Research Objectives / 研究目的

It is a well-acknowledged fact that mechanical behavior and deformation characteristics of soft rocks and other cemented geomaterials are principally governed by the loading/strain rate. Therefore, the consistency and preciseness of constitutive modeling of geomaterials indispensably require the rational evaluation of these loading rate dependent characteristics. (Tatsuoka et al., 2008; Miyashita et al., 2015)


Material and Testing Conditions / 材料および試験条件

In order to examine these loading rate effects, laboratory prepared Gypsum Mixed Sand (GMS) specimens are being tested under unconfined monotonic loading conditions at different axial loading rates. In addition, the effects of loading rate under cyclic and creep loading conditions are also included in the scope of the current study. In addition to external axial strain measurements using conventional external displacement transducer (EDT); a pair of simple and relatively precise device named “Local Displacement Transducer (LDT)”, capable of measuring small local axial strains ranging from 10-6 to 10-2, is being utilized to measure local axial strains. (Maqsood et al., 2016, 2017)

載荷速度の影響を調べるため,石膏混入砂を用いた一軸圧縮試験を種々の載荷速度で行う.また,繰り返し載荷特性およびクリープ特性についての検討も実施している.実験では,外部変位計による巨視的な変形の計測に加えて,LDT(Local Displacement Transducer)を用いて局所的な変形を高精度(ひずみレベル:10-6 – 10-2)に計測する(図1,図2).(Maqsood et al., 2016, 2017)

Fig.1 Unconfined Compression Machine

Fig.2 Schematic sketch of External (EDT) and Local (LDT) Displacement Transducers (Maqsood et al., 2016)

Current Findings / これまでの結果

The current results suggests that Isotach behavior is clearly witnessed for GMS and stress-strain responses in the pre-peak regions are primarily governed by the applied loading rate, as shown in Fig. 3. In all of the creep tests, strain rate generally decreases under the action of sustained loading and reaches a minimum/threshold value. Afterwards, strain rate increases from this threshold and at a certain value of strain rate creep failure occur. Moreover, the inclinations of shear bands formed in specimens subjected to higher rates of loading are quite steeper than that of the specimens tested at relatively slower loading rates, as shown in Fig. 4. (Maqsood et al., 2016, 2017)

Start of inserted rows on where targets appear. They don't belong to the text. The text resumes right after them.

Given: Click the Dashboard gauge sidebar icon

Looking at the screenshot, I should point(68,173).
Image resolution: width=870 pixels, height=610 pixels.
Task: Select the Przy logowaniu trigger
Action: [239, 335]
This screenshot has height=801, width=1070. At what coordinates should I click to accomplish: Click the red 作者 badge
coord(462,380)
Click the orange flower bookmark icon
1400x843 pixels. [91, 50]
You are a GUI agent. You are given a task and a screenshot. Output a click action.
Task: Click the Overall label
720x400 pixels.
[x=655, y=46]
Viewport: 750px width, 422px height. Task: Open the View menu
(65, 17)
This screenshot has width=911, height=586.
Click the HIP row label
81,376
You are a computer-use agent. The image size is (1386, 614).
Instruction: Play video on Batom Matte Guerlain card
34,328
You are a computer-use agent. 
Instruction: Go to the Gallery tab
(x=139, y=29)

Fig. 3 Stress-strain relationship of GMS specimens subjected to unconfined monotonic loading (Maqsood et. al, 2017)

(a)0.065% per min.

(b) 0.004% per min.

Fig. 4 Effects of loading rate on failure pattern of GMS specimens (Maqsood et al., 2017)

More Details...

1)Maqsood, Z., and Koseki, J. (2017) Effects of loading rate on the behaviour of Gypsum Mixed Sand, The 19th International Summer Symposium, JSCE, Fukuoka, Japan

2)Maqsood, Z., & Koseki, J. (2017) Loading rate dependent characteristics of geomaterials, 14th International Conference on New Challenges in Geotechnical Engineering, ICNCGE-2017, Lahore, Pakistan, pp 131-134.

3)Maqsood, Z. and Koseki, J. (2016). Use of local strain measurements for rational evaluation of loading rate dependency of Gypsum Mixed Sand. The 18th International Summer Symposium, JSCE, p.69-70.

4)Maqsood, Z., & Koseki, J. (2015). Behavior of Gypsum Mixed Sand under Unconfined Monotonic and Cyclic Loading Conditions. GeoKanto, Kanto Branch of Japanese Geotechnical Society, Tokyo.

5)Miyashita, Y., Koseki, J., Namikawa, K., and Matsumoto, M. (2015). Study on viscous property of sedimentary soft rock in drained triaxial and unconfined compression tests. Deformation Characteristics of Geomaterials, IOS Press, Vol.6, pp. 575-58.

6)Tatsuoka, F., Di Benedetto, H., Enomoto, T., Kawabe, S. and Kongkitkul, W. (2008). Various viscosity types of geomaterials in shear and their mathematical expression. Soils and Foundations, Japanese Geotechnical Society, 48(1), pp. 41-60.